The word is Greek; Herodotus used it as the title of his work The Histories.

Q17. How did universities change in the 18th century?
They shifted from purely divine studies to scientific/objective history—Göttingen (1737) led with a dedicated History department.

Q18. Which non-political fields later entered historiography?
Literature, arts, music, dance, drama, film, television, medicine, prisons and more.

Q19. Why can’t universal laws be framed in history?
Human events are contingent on time-space contexts; they resist timeless, repeatable laws.

Q20. What does a historian actually “do” with sources?
Collects, authenticates, compares, asks focused questions and then writes a defensible, evidence-based narrative.

6 Textbook Exercise – Questions & Perfect Answers

Q1(A)(1). It may be said that ________ was the founder of modern historiography.
Voltaire.

Q1(A)(2). ________ wrote the book entitled Archaeology of Knowledge.
Michel Foucault.

Q1(B). Identify and write the wrong pair in the following set:
(1) G. W. F. Hegel – Reason in History
(2) Leopold von Ranke – The Theory and Practice of History
(3) Herodotus – The Histories
(4) Karl Marx – Discourse on the Method ✗ (Wrong pair; Discourse on the Method was by René Descartes.)

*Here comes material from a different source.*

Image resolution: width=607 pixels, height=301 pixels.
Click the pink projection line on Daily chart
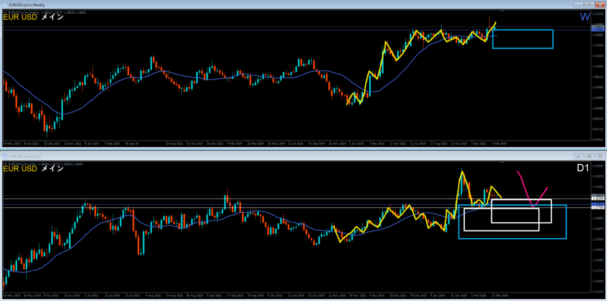click(523, 184)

Q4. Complete the concept chart: “Notable Scholars in Europe”.
• René Descartes — Critical verification; Discourse on the Method.
• Voltaire — Founder of modern historiography; society–economy focus.
• G. W. F. Hegel — Logical history; Reason in History; dialectics.
• Leopold von Ranke — Original documents; Theory & Practice of History.
• Karl Marx — Class theory; Das Kapital.
• Annales School (French historians) — Climate, economy, mentalities.
• Michel Foucault — Transitions/ruptures; Archaeology of Knowledge.
• Herodotus — Greek pioneer; The Histories.

Q2(1). Write a short note on Dialectics.
Dialectics (notably in Hegel) is a logical method where understanding develops through opposites: a Thesis (a proposition) encounters its Antithesis, and their conflict is resolved at a higher level as Synthesis. This frames change and progress in history.

Q2(2). Write a short note on the Annales School.
The Annales School (France, 20th c.) reoriented history toward long-term structures—climate, geography, agriculture, trade, technology, demography and collective psychology—moving beyond event-centred political narratives of kings, diplomacy and wars.

Q3(1). Explain with reason: Historical research was driven to focus in depth on various aspects of women’s life.
Feminist historiography highlighted that traditional narratives marginalised women. To correct this, historians examined women’s employment, participation in unions/institutions, family roles and lived experiences—thereby rebuilding a more complete history.

Q3(2). Explain with reason: Foucault called his method ‘the archaeology of knowledge’.
Foucault aimed to uncover layers and ruptures in knowledge systems rather than simply arranging events chronologically. Like archaeology, his method excavates formations and transitions that explain how ideas and practices change over time.

Q5(1). Explain Karl Marx’s ‘Class Theory’.
Marx argued that society is divided by ownership of the means of production. Those who control production exploit other classes, generating class struggle. This conflict—rooted in material life—drives historical change; hence, human history is the history of class struggles (Das Kapital).

Q5(2). What are the four characteristics of modern historiography?
It (i) starts with relevant, scientific questions; (ii) focuses on humans and their societies (anthropocentric); (iii) depends on reliable, critically examined evidence; and (iv) presents humanity’s journey by analysing past human deeds.

Q5(3). What is feminist historiography?
It is the reinterpretation and restructuring of history from women’s perspective—questioning male-dominated narratives and foregrounding women’s work, institutions, roles in family and society, thereby expanding the historical canvas.

Q5(4). Explain Leopold von Ranke’s perspective of history.
Ranke asserted that historical truth is best approached through original documents, examined with utmost care. He rejected imaginative storytelling and promoted a rigorous, source-based critical method—laying foundations for scientific history writing.